This patch checks for the presence of a colon if the --remote option is used in bup save, bup split, bup join, and bup init. Even though specifying *only* a pathname without a hostname: is perfectly valid, it's confusing to allow users to do so, because if they specify "-r hostname" it will be treated as a path and thus give them a confusing error message. Requiring a colon will avoid this. It adds a few test cases to demonstrate that the code works properly. It also wraps the remote connection in a try except to prevent a traceback if there is an error (so far I have only seen this happen with an invalid bup dir parameter) And I added the netbeans project folder to gitignore Signed-off-by: David Roda <firstname.lastname@example.org>
Gabriel Filion pointed out that bup's version number (which we added to the man pages automatically) was not detected when you used a bup tarball generated from 'git archive' (or more likely, you let GitHub call 'git archive' for you). That makes sense, since our version detection was based on having a .git directory around, which the tarball doesn't. Instead, let's create a .gitattributes file and have it auto-substitute some version information during 'git archive'. Of course, if we actually *do* have a .git directory, continue to use that. While we're here, add a new 'bup version' command and alias "bup --version" and "bup -V" to call it, since those options are pretty standard.
The bup-* programs shouldn't need to be installed into /usr/bin; we should search for them in /usr/lib somewhere.

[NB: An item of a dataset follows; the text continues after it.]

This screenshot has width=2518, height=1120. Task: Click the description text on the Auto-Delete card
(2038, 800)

I could have left the names as cmd/cmd-*.py, but the cmd-* was annoying me because of tab completion. Now I can type cmd/ran<tab> to get random-cmd.py.
The man page (bup.1) is total drivel for the moment, though. And arguably we could split up the manpages per subcommand like git does, but maybe that's overkill at this stage.

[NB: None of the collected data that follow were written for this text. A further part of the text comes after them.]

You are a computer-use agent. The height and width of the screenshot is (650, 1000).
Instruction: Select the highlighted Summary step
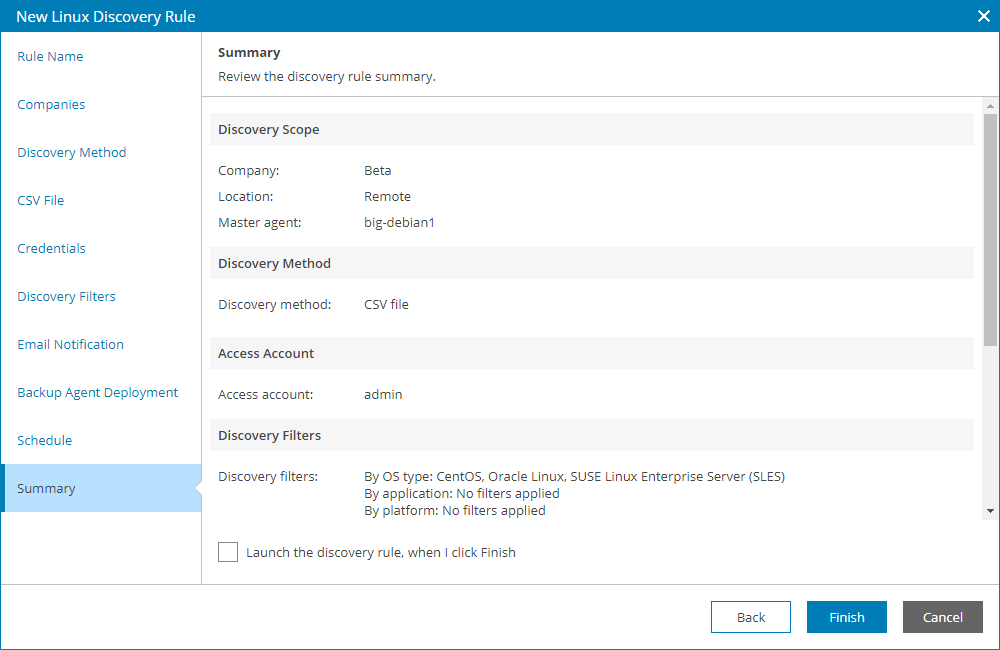(x=45, y=488)
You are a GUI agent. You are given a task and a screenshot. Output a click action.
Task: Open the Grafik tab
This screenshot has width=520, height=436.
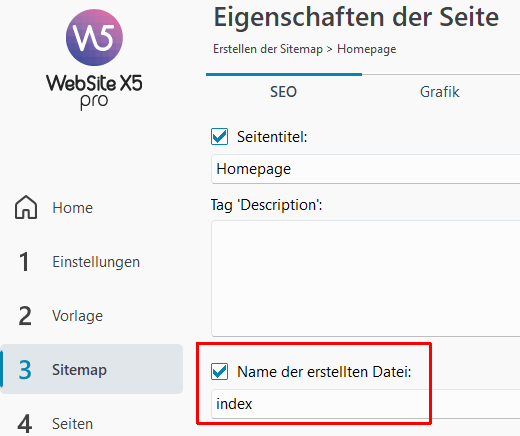(440, 92)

This makes it work with fink's version of python, among possibly other things. So now we can build chashsplit.so even on MacOS X tiger, even though tiger's python 2.3 is too old, by installing fink's python24 package first.
The majority of the memory usage in bup split/save is now caused by searching pack indexes for sha1 hashes. The problem with this is that, in the common case for a first full backup, *none* of the object hashes will be found, so we'll *always* have to search *all* the packfiles. With just 45 packfiles of 200k objects each, that makes about (18-8)*45 = 450 binary search steps, or 100+ 4k pages that need to be loaded from disk, to check *each* object hash. memtest.py lets us see how fast RSS creeps up under various conditions, and how different optimizations affect the result.

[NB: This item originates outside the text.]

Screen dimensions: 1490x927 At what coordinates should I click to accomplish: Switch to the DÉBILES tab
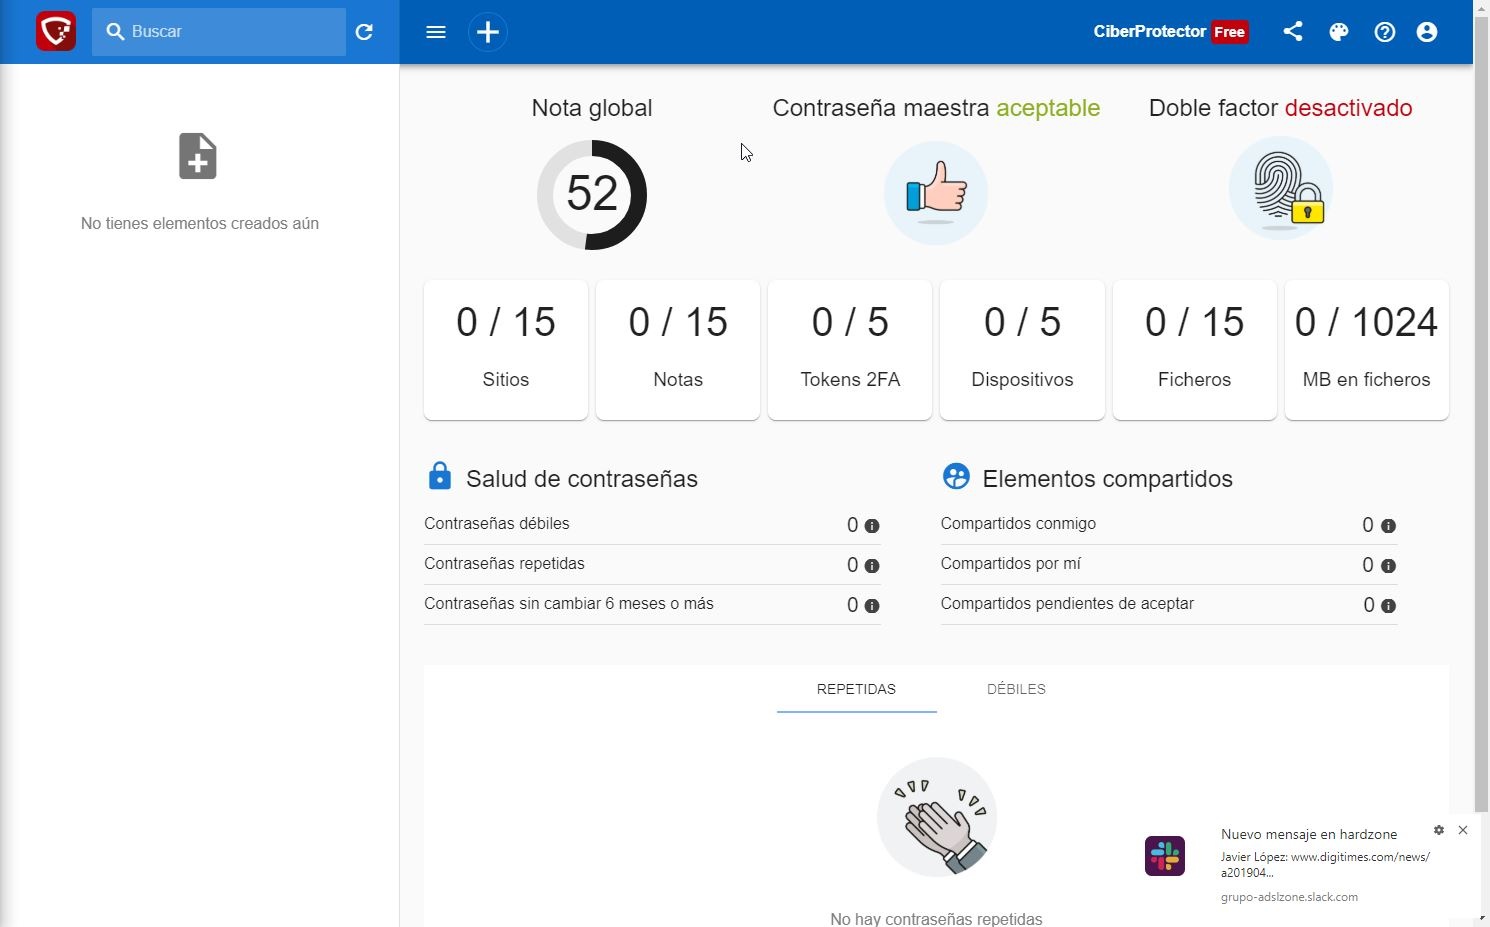pyautogui.click(x=1016, y=689)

There were a few things that weren't quite done how I would have done them, so I changed the implementation. Should still work in cygwin, though. The only actual functional changes are: - index.Reader.close() now actually sets m=None rather than just closing it - removed the "if rename fails, then unlink first" logic, which is seemingly not needed after all. - rather than special-casing cygwin to use "hostname" instead of "hostname -f", it turns out python has a socket.getfqdn() that does what we want.
Saves a complete tree by recursively iterating into subdirs, and splits large files into chunks using the same algorithm as 'bup split'. Currently no support for special files (symlinks etc), and it generates the resulting git tree incorrectly (by just turning / into _ in filenames).
This lets you generate a git "tree" object with the list of hashes in a particular file, so you can treat the file as a directory as far as git is concerned. And 'bup join' knows how to take a tree and concatenate it together to reverse the operation. Also refactored a bunch of stuff in cmd-split.py.
This is about 80x faster than the old speed (27megs/sec instead of 330k/sec) but still quite a lot slower than the 60+megs/sec I get *without* the checksum stuff. There are a few inefficiencies remaining, but not such easy ones as before...
Useful for testing. Note that we *don't* see the random number generator, so every time you generate the bytes, you get the same sequence. This is also vastly faster than /dev/urandom, since it doesn't try to be cryptographically secure. It generates about 200 megs/sec on my computer, which is much faster than a disk and thus useful for testing the speed of hashsplit.
The checksum algorithm is crap, and we don't actually generate the output files yet, so I'm guessing it's still junk.